> **Source data**
____

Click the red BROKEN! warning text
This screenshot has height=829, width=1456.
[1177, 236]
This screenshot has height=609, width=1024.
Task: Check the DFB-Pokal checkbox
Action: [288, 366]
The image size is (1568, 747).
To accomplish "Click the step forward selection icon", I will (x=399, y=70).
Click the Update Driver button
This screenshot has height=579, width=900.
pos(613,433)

____

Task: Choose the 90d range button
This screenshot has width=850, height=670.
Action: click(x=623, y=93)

____

> **Task to carry out**
Please rewrite everything from the line containing "Task: Choose the 90d range button" down to the line containing "Action: click(x=623, y=93)", putting "Select" in place of "Choose" and leaving the rest as it is.

> **Written solution**
Task: Select the 90d range button
This screenshot has width=850, height=670.
Action: click(x=623, y=93)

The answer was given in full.